> **Record extracts**
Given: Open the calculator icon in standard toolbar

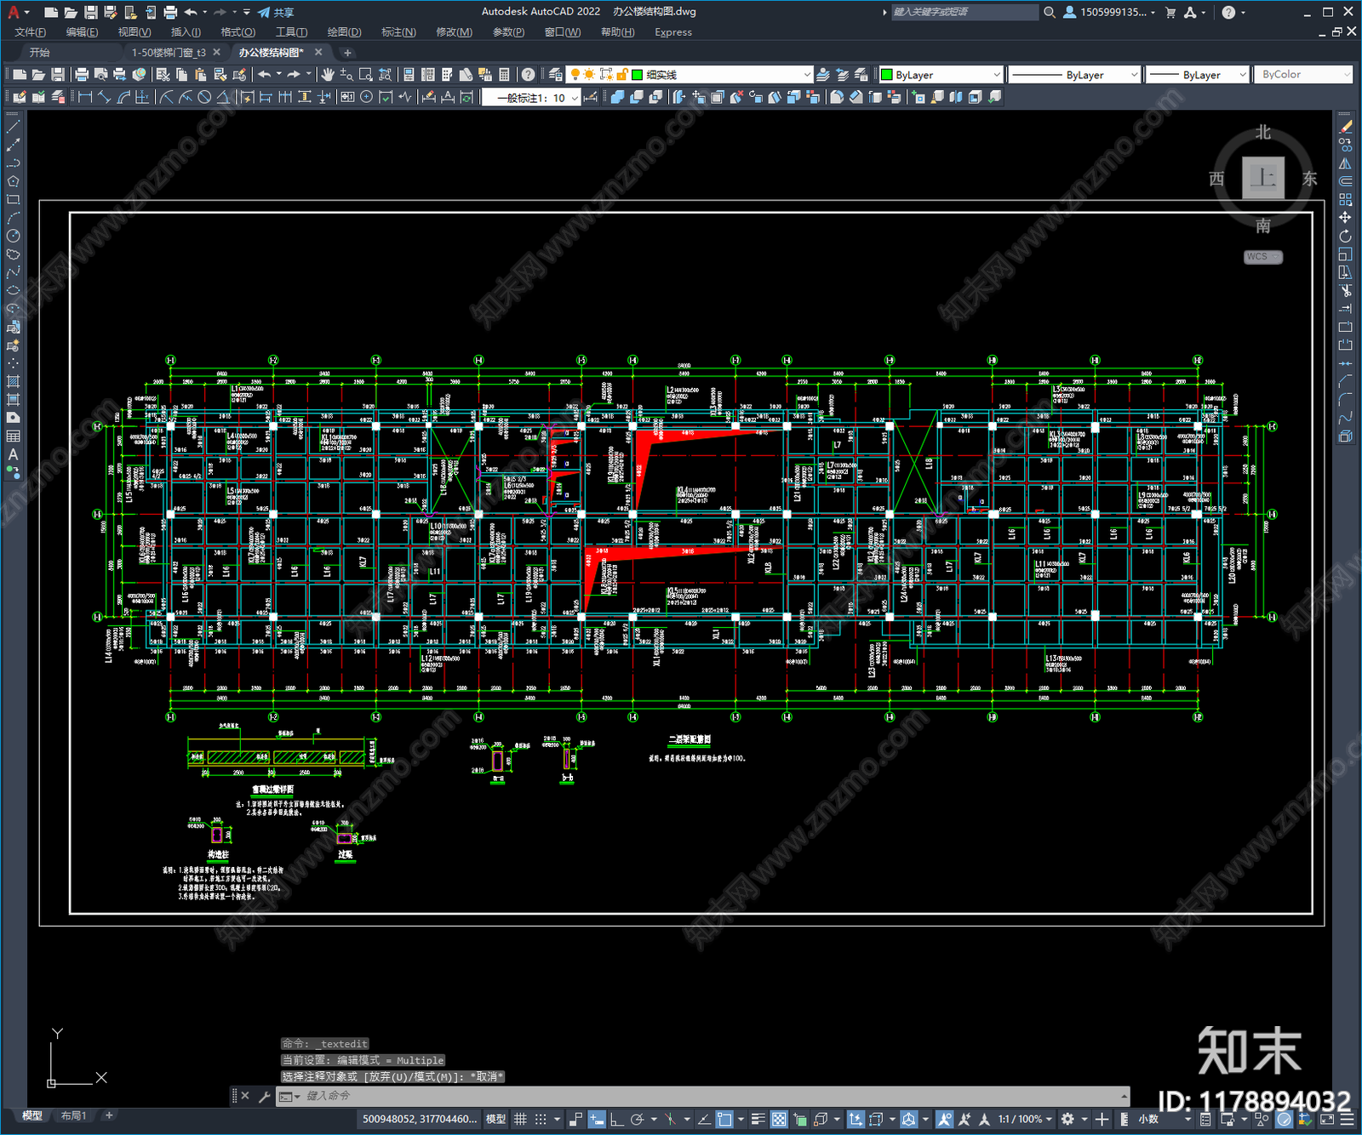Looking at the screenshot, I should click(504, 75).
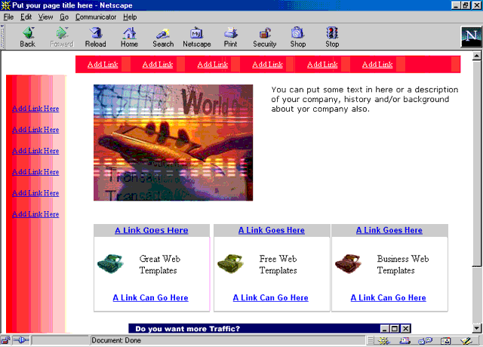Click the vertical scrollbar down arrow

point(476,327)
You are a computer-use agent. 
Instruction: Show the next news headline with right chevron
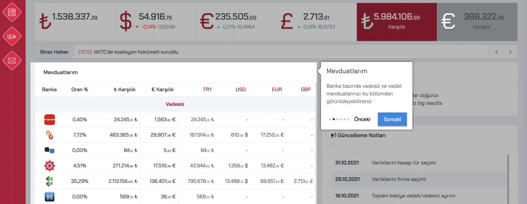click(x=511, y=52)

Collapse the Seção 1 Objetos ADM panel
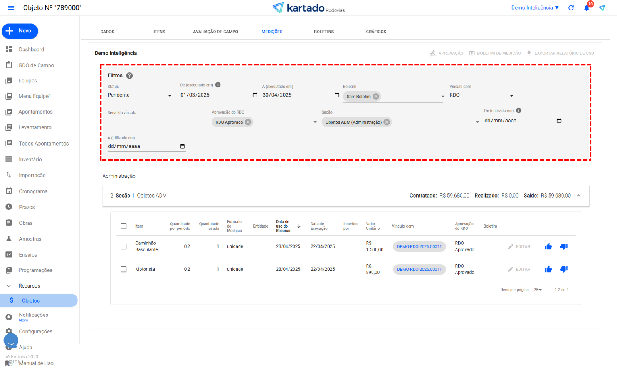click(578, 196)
...
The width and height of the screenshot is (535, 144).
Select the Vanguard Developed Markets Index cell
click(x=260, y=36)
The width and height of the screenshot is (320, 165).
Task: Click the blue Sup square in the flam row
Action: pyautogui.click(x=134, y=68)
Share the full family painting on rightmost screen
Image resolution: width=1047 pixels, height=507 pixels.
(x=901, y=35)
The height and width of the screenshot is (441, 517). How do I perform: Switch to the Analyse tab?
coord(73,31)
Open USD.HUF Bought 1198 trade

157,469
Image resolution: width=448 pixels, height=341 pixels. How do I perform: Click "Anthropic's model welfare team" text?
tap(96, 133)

> **Try it**
Output exactly the lines of the listing above that start with the one holding "Given: Open the" and go on through the one holding "You are a computer-use agent."; leave the pictures out.

> **Output below**
Given: Open the calculator icon in standard toolbar

Looking at the screenshot, I should click(504, 75).
Click the vertical scrollbar down arrow

point(476,327)
You are a computer-use agent. 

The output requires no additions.